Although we feel our travel insurance would be adequate while traveling, what happens if one of us needs medical attention and we are sent back to the States? Unfortunately, travel insurance typically ends as soon as you land on U.S. soil. A more likely scenario is upon our return where there is a vulnerable period where the travel insurance will no longer protect us, yet we may not be employed in order to qualify for employer-provided-healthcare. Even if we did find employment, there may be a pre-existing condition clause with a waiting period on that policy. Either way, we would be uninsured when we return to our “real” lives – something that makes us very nervous.
One way to avoid being uninsured when we return is to maintain continuous coverage in the States during our absence. Sounds easy enough, but apparently it’s very complicated. A couple of excellent blogs have helped highlight some of the complexities with health insurance in the States. Both blogs are available through the Meet, Plan, Go website. They are both, a “must read”: TravelHealth Insurance Providing Creditable Coverage and HealthInsurance for American Travelers. Frankly, we hadn’t even thought about needing to maintain health insurance in the States while we travel, but after reading these blogs, we definitely think that is the way to go.
COBRA: If you have read these articles, you would know that we do not qualify for COBRA because we are voluntarily leaving our jobs instead of getting laid off.
CREDITABLE COVERAGE AND PRE-EXISTING CONDITIONS: In the articles, you would also learn the difference between creditable coverage versus non-creditable coverage, and the problems caused by that pesky pre-existing condition clause.
Basically, creditable coverage means that you have had “credible” health insurance coverage (most group plans, Medicare, Medicaid, state health plans, some individual health insurance, etc.), which may positively influence the pre-existing condition exclusion period in your new health plan, as long as there was no lapse between creditable coverages past 63 days. In other words, even if we are lucky enough to get a job with a group health plan as soon as we return; the plan may have a pre-existing condition exclusion for up to 18 months. Anything that we have sought treatment or consultation within 6 months prior to applying for the new health insurance is considered a pre-existing condition and may be excluded under the new health plan for a period of time. However, this exclusion may be waived or shortened by proof of having prior creditable coverage within the last 63 days.
You ask, how easy or difficult is it to obtain creditable coverage, privately or individually? Reading the blogs, it seems like a difficult process. For starters, there aren’t a lot of companies that underwrite individual, creditable coverage. Even if we find one, we may not be eligible. In the Health Insurance for Americans, they explain how they had to change their residence to New Jersey – in order to take advantage of some of the consumer-friendly insurance laws. So, we will continue to do some research and report back!
NON-CREDITABLE COVERAGE: Travel insurance is non-creditable coverage. Many short-term health insurances are non-creditable. The eligibility process is less rigorous, and it costs less than creditable coverage. Earlier, we mentioned that once we hit U.S. soil, travel insurance coverage typically ends. Therefore, it may be prudent to maintain some kind of short-term health policy in the U.S., “just in case” we need coverage upon our return. Although it may help with medical bills initially, it will do nothing to help with the pre-existing condition exclusion clause, as mentioned above. In addition, the short-term policies we have reviewed provide insurance for up to 6 months, at which point, they can opt to non-renew. Since we are gone for over 6 months, we risk non-renewal; thereby, being left uninsured anyway.
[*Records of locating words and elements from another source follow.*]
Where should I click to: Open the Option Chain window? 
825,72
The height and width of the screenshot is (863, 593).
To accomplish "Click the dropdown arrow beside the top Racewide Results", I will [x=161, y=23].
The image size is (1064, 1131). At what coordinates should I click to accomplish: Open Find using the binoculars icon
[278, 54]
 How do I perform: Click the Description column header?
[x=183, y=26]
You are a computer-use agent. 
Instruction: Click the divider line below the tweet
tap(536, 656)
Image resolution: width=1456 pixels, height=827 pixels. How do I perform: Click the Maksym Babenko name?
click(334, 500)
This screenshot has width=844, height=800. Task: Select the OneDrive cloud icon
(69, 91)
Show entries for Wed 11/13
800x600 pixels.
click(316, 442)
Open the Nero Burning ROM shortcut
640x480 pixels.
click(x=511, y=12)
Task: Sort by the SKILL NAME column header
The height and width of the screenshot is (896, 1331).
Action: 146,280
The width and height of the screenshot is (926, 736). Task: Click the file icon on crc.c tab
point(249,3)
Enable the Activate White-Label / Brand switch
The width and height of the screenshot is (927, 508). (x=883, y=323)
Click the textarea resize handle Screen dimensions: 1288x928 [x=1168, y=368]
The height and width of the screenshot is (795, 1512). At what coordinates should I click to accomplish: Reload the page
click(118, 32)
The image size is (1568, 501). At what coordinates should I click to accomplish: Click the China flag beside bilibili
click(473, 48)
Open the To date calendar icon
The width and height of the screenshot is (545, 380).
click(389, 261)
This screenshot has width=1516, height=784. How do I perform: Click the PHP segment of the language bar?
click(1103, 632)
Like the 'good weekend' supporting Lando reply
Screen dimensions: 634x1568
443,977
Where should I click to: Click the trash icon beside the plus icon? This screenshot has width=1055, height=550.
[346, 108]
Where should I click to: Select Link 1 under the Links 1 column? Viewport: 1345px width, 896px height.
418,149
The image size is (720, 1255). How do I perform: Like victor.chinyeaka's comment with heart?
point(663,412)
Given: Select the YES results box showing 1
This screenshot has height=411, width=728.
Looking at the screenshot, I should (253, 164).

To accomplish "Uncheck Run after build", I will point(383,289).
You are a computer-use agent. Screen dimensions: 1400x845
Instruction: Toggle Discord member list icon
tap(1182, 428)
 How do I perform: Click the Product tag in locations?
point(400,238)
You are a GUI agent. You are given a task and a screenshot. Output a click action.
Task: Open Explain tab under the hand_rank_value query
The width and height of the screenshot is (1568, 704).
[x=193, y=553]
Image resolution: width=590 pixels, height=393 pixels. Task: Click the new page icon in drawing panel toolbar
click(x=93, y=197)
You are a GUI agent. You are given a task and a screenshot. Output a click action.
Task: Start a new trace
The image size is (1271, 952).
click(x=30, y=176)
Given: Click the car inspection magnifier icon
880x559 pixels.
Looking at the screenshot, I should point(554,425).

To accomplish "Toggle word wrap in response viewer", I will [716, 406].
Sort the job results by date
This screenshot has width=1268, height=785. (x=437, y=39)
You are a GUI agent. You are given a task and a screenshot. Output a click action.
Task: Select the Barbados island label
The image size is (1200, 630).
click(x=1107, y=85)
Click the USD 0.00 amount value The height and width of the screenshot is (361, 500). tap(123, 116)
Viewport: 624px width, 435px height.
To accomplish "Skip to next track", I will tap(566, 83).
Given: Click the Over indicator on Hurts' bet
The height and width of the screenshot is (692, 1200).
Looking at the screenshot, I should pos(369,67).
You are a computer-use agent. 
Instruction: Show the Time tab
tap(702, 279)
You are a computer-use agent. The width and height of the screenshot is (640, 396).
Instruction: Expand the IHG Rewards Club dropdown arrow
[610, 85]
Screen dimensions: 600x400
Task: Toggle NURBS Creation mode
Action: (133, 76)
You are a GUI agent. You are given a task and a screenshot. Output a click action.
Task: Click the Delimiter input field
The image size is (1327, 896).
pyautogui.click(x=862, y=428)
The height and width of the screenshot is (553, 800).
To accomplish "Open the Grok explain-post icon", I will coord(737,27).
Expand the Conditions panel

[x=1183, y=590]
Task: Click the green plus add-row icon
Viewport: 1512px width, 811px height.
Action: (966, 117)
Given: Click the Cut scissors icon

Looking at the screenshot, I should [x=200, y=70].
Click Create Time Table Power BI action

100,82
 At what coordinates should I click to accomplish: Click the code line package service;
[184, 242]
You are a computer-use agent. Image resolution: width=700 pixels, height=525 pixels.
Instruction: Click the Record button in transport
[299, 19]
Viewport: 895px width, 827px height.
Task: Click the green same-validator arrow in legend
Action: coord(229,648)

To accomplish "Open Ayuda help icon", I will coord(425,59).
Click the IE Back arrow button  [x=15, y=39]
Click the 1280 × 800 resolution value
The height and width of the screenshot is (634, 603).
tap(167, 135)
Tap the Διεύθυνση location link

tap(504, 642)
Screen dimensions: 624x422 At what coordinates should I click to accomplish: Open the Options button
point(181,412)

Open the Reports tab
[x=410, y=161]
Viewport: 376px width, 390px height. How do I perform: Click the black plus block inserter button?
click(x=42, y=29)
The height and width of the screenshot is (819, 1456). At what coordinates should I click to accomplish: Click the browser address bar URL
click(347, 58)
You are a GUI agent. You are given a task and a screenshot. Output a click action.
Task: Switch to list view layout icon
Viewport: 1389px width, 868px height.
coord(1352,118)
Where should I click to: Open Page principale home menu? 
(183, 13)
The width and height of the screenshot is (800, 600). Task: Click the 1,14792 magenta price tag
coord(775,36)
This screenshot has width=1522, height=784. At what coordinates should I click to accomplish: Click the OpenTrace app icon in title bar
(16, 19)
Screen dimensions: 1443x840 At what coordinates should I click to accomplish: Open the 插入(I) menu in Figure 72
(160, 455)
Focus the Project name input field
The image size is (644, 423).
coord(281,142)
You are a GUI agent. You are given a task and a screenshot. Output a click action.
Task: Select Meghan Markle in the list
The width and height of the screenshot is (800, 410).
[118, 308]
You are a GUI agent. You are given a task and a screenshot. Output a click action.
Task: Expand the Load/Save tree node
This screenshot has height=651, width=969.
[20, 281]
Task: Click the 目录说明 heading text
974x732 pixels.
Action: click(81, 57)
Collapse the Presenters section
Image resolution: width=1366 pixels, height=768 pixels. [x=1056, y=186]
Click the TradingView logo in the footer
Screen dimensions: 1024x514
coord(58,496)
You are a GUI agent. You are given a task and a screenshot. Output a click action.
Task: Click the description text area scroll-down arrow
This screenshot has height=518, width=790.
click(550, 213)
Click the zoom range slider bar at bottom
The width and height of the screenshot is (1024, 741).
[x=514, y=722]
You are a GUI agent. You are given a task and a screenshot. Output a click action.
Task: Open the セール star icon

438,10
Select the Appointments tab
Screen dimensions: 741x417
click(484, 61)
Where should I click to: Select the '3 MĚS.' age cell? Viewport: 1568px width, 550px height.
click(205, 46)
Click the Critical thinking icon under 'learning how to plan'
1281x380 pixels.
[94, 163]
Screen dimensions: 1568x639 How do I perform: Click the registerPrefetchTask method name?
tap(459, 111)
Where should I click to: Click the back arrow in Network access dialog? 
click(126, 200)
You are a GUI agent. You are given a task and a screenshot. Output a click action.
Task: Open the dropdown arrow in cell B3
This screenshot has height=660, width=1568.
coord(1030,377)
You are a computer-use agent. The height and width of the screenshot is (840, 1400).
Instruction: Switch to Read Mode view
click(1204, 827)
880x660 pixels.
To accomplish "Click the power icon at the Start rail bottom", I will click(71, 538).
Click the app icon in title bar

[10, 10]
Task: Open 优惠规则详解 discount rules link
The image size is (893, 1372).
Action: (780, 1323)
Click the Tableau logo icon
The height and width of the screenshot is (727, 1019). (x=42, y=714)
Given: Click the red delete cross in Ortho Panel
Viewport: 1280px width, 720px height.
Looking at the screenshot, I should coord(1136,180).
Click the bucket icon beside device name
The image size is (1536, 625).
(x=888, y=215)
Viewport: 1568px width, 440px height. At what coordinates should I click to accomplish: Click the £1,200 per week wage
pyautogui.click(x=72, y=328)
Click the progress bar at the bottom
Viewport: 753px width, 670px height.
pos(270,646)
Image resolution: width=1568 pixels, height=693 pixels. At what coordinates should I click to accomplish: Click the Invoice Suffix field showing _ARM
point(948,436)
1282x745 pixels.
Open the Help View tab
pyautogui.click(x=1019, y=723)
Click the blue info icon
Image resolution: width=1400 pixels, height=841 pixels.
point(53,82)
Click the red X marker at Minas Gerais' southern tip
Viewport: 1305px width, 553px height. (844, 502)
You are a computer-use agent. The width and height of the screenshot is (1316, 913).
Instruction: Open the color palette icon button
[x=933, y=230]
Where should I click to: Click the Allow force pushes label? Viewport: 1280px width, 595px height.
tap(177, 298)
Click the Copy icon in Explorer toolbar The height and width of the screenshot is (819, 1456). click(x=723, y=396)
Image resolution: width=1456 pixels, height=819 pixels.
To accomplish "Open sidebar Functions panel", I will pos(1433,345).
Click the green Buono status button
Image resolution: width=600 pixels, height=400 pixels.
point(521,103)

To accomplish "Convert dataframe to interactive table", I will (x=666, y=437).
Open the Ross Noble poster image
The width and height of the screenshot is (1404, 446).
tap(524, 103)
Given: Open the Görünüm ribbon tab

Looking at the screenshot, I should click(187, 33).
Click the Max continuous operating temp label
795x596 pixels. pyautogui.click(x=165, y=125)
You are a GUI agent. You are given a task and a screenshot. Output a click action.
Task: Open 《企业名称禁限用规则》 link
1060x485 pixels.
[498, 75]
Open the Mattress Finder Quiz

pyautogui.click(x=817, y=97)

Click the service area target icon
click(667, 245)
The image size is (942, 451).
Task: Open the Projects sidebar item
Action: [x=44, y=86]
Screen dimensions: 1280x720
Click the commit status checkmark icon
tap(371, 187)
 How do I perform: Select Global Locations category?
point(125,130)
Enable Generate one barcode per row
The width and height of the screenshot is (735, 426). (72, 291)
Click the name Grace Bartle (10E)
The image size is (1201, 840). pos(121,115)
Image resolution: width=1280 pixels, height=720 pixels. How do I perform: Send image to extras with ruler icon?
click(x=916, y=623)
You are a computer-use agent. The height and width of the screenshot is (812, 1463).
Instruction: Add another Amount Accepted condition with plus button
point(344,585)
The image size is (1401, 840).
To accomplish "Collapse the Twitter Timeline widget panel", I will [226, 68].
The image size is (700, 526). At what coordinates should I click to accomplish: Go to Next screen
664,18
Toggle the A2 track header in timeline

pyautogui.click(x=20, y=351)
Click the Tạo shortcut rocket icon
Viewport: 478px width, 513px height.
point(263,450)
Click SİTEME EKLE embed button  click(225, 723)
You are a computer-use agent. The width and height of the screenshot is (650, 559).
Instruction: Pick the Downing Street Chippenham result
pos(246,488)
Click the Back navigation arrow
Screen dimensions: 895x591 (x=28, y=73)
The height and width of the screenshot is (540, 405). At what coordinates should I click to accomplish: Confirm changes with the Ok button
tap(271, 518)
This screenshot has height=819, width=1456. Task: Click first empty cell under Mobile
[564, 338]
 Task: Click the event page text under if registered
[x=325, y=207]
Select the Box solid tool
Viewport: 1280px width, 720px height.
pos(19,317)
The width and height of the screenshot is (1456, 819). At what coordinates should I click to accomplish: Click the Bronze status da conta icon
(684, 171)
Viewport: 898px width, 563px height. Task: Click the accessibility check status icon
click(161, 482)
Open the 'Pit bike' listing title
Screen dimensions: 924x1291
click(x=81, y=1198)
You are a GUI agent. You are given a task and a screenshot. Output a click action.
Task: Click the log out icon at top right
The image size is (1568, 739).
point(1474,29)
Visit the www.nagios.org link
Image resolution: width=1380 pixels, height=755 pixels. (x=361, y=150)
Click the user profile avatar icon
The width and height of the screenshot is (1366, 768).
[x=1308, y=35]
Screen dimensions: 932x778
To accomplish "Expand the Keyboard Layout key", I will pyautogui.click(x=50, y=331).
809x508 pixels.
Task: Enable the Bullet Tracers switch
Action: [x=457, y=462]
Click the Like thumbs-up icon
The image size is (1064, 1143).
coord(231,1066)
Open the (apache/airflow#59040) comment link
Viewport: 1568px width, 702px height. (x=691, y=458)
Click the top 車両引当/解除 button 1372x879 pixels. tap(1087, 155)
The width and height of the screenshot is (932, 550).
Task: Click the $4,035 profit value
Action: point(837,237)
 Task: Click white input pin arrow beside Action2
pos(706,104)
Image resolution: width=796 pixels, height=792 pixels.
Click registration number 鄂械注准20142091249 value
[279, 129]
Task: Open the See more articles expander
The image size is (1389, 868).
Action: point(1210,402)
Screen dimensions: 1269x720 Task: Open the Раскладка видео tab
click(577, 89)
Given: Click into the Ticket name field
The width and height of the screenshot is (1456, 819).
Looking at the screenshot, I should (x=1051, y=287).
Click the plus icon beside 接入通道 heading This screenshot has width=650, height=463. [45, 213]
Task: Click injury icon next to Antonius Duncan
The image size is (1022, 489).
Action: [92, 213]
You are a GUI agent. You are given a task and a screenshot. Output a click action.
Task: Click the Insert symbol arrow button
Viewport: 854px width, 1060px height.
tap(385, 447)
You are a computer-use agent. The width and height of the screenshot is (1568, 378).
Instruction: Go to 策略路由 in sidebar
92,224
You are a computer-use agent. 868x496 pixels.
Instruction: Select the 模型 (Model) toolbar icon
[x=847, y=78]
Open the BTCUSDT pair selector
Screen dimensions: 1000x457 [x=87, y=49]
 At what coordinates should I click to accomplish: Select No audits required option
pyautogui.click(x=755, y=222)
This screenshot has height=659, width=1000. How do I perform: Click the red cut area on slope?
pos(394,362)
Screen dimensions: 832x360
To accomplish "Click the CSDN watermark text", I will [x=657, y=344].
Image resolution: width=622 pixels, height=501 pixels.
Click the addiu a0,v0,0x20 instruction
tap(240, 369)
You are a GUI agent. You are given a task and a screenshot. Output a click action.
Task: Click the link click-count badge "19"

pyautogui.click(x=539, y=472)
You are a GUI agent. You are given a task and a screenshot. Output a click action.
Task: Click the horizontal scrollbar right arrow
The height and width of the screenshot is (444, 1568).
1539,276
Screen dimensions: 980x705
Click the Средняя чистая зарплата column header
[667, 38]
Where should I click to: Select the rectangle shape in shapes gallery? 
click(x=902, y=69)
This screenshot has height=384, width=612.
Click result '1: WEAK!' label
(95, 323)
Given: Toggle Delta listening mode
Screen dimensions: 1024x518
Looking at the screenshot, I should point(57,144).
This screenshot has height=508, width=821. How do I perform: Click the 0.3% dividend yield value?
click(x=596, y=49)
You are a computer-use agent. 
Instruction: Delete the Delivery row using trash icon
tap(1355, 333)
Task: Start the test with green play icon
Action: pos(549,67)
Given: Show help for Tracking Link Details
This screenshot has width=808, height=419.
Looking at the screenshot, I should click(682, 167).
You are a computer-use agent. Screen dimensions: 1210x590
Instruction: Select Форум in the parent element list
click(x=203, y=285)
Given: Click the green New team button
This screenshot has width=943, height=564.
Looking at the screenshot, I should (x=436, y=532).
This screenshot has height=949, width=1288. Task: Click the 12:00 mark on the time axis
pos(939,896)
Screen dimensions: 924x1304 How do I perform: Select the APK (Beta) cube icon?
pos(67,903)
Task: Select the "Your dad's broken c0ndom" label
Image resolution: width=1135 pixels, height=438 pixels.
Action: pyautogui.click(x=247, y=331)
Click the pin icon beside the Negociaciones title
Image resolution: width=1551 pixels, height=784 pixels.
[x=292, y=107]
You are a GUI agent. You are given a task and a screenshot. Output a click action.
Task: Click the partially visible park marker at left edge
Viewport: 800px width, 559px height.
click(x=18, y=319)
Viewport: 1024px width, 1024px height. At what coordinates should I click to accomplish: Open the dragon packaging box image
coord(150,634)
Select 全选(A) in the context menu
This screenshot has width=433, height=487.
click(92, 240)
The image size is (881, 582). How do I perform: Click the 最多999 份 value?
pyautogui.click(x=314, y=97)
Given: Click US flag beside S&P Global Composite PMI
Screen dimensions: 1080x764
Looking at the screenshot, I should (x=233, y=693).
· MAINTAIN EMPLOYMENT/SECURE LEAVE OF ABSENCE: Many people seek certain employment for its benefits. This is no different. One huge benefit of securing a leave of absence instead of having to terminate employment, is the ability to maintain benefits during our absence. The group health plan is creditable, and because there will be no lapse in coverage, we have nothing to worry about, except to pay the premiums during our absence.
Bottom line: there is a lot to think about. Should we seek expensive, individual, creditable coverage during our absence? Will we even qualify? This will minimize the risk of being excluded for pre-existing conditions upon our return. Or, should we maintain a short-term, less expensive, non-creditable U.S. policy instead? At least we will be insured, but risk non-renewal when we need it most, and does not help with the pre-existing condition clause. The riskiest option is to simply go with travel insurance only. Or, could we secure a leave-of-absence, where creditable health insurance coverage can be maintained? Next steps: research the options, including cost, and report back!